━━━━━ Record extracts ━━━━━

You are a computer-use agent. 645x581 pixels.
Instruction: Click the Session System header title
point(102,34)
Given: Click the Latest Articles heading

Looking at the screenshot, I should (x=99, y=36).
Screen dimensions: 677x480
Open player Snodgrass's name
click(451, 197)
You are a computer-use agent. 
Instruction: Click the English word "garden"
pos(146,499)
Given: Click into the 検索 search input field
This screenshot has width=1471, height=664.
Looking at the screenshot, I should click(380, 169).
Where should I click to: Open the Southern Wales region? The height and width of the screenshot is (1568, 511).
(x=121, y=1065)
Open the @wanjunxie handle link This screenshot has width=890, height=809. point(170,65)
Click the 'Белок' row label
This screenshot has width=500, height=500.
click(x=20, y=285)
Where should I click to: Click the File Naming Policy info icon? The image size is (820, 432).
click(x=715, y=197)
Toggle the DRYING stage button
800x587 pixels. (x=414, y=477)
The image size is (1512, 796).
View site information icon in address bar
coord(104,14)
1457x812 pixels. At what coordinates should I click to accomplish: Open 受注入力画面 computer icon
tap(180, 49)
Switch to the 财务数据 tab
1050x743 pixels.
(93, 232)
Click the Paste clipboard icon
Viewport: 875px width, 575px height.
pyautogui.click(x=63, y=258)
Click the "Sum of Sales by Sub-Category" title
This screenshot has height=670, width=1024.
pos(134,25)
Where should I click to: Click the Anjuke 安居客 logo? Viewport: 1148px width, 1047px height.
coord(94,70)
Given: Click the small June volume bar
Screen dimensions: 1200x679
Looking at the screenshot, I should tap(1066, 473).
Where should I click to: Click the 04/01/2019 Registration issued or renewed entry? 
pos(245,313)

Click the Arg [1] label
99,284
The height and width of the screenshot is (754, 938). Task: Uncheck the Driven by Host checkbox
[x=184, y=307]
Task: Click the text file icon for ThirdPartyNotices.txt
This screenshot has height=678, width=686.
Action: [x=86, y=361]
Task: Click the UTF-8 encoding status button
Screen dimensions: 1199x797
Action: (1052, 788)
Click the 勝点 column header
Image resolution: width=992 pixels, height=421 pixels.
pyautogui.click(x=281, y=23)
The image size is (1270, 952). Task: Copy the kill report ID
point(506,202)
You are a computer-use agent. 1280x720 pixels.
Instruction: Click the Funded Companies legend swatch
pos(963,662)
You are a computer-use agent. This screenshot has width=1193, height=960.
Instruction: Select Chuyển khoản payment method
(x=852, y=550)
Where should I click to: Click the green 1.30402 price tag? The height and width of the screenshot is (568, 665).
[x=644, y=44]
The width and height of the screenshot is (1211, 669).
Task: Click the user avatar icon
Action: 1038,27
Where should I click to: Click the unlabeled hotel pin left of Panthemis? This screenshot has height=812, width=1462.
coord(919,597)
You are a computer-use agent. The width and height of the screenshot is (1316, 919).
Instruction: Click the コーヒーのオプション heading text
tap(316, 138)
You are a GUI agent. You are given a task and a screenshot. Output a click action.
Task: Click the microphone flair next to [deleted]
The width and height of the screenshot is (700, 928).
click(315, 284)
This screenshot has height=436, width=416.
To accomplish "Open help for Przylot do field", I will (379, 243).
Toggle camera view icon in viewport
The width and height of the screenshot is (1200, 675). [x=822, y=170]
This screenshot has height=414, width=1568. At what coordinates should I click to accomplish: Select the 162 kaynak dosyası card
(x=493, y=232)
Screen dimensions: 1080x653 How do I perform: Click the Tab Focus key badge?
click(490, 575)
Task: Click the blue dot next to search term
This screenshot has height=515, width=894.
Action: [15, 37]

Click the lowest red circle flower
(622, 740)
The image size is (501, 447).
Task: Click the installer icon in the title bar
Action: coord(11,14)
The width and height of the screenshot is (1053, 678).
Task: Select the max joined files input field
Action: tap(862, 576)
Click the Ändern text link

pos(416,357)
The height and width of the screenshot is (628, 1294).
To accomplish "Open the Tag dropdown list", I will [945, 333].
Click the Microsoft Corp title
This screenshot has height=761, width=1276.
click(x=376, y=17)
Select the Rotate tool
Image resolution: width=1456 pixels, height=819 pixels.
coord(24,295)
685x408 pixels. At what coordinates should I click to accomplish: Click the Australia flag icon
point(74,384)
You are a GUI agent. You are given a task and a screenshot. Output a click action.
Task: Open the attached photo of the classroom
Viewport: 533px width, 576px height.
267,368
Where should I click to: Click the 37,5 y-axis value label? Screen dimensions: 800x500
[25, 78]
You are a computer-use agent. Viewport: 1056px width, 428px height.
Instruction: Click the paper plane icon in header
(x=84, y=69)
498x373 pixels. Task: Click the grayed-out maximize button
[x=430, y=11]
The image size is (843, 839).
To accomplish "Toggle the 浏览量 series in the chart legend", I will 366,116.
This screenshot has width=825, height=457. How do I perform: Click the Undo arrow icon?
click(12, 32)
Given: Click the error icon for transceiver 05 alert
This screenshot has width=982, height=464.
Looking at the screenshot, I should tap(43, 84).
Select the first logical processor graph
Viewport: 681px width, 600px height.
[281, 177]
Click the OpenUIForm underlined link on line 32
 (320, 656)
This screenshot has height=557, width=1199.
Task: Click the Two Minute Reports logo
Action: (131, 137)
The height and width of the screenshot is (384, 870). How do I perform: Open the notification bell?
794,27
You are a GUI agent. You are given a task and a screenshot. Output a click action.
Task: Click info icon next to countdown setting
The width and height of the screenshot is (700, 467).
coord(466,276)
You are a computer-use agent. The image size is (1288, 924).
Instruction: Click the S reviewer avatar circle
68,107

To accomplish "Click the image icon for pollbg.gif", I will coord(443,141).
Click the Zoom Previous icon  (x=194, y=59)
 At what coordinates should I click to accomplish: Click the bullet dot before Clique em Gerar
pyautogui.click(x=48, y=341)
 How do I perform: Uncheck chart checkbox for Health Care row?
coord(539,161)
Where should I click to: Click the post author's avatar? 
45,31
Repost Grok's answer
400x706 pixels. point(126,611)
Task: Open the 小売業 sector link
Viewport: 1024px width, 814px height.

━━━━━

◆ **Problem details**
Give the number of lines above that include "next". Write nothing else.

◆ **Written solution**
3